FlashMesh: Faster and Better Autoregressive Mesh Synthesis via Structured Speculation¶

Conference: CVPR 2026
Paper: CVF Open Access
Code: Not open-sourced (No repository link provided in the paper)
Area: 3D Vision
Keywords: Autoregressive mesh synthesis, speculative decoding, Hourglass Transformer, parallel decoding, geometric consistency

TL;DR¶

FlashMesh adapts "speculative decoding" from large language models to autoregressive mesh generation. By designing a predict–correct–verify framework tailored for the hierarchical structure of the Hourglass Transformer, the model predicts multiple tokens in parallel per step with geometric error correction. It achieves approximately 2× inference speedup on Meshtron-2B while reducing the Chamfer Distance from 0.092 to 0.089.

Background & Motivation¶

Background: High-quality 3D mesh generation is a core task in VR, gaming, and digital content creation. Compared to voxels or implicit fields, meshes explicitly represent surfaces using vertices and faces, making them compact, editable, and rendering-friendly. Recent mainstream approaches utilize autoregressive generation—such as Meshtron, DeepMesh, and BPT—which decompose meshes into "face → vertex → coordinate" token sequences. Predicting tokens sequentially allows for the precise capture of topological and geometric structures.

Limitations of Prior Work: The strict sequential decoding of autoregressive models creates a fundamental bottleneck—each token must wait for the previous one to be generated. Since a mesh often consists of tens of thousands of tokens, token-by-token decoding results in extremely slow inference, making it impractical for interactive or large-scale pipelines.

Key Challenge: The trade-off between quality and speed. While autoregressive models ensure precision (as each step is conditioned on the full preceding context), the cost is the inability to parallelize. Existing mesh acceleration methods (such as Iflame's interleaved decoding or XSpecMesh's LoRA draft models) often improve speed at the expense of geometric fidelity and structural consistency.

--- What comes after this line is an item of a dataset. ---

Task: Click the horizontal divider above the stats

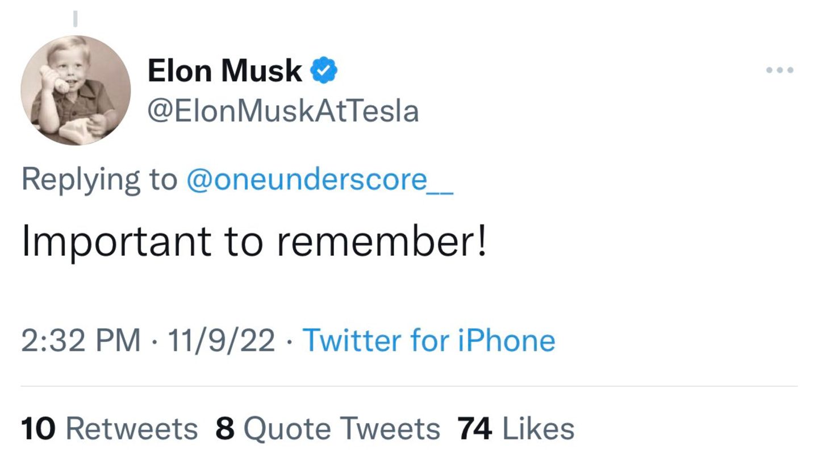Action: pos(409,387)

Key Insight: The authors noted that speculative decoding in large language models offers a potential solution—using a lightweight draft model to predict multiple tokens in parallel, which are then verified by a primary model in a single pass. However, a direct application is insufficient: text is a flat sequence, whereas meshes have a hierarchical "face–vertex–coordinate" structure with strong geometric and topological dependencies. Furthermore, mesh models use Hourglass Transformers that compress and then expand hierarchical features, which fundamentally differs from the flat decoder architectures used in text. Consequently, speculative decoding must be redesigned to fit these hierarchical mesh characteristics.

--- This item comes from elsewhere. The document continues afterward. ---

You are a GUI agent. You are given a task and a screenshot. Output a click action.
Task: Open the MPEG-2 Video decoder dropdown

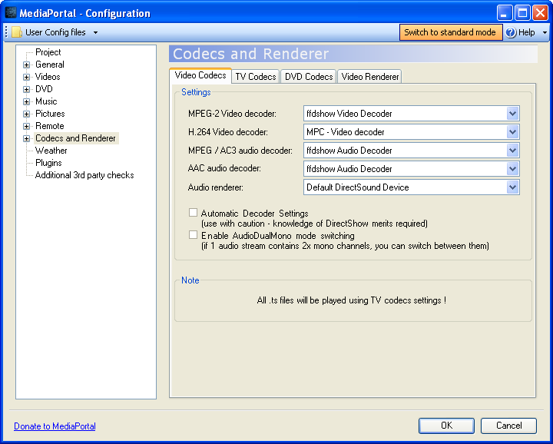click(x=512, y=114)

Core Idea: Hierarchical mesh tokens contain predictable structural patterns. Provided the speculation process respects geometric consistency and the architectural feature hierarchy, the model can confidently "bet" on multiple future tokens simultaneously. FlashMesh implements this via a three-phase cycle: predict (speculative prediction) → correct (geometric correction) → verify (backbone verification).

Method¶

Overall Architecture¶

FlashMesh is built upon Meshtron’s Hourglass Transformer. This decoder organizes mesh tokens into three levels—face, point (vertex), and coordinate. It first compresses coordinate-level embeddings into higher-level vertex and face embeddings to capture global geometry, then gradually upsamples them back to lower-level fine-grained representations to recover local details. During upsampling, transition nodes across levels are termed split nodes, which are responsible for expanding coarse features into finer mesh representations.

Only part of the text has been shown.